Available records.
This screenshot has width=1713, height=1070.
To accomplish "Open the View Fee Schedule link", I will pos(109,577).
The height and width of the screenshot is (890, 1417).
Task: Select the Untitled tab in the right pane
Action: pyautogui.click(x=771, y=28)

Activity.
Return the material above unaltered. Include every line.

Solution for this problem.
This screenshot has width=1713, height=1070.
To accomplish "Open the View Fee Schedule link", I will pos(109,577).
The height and width of the screenshot is (890, 1417).
Task: Select the Untitled tab in the right pane
Action: pyautogui.click(x=771, y=28)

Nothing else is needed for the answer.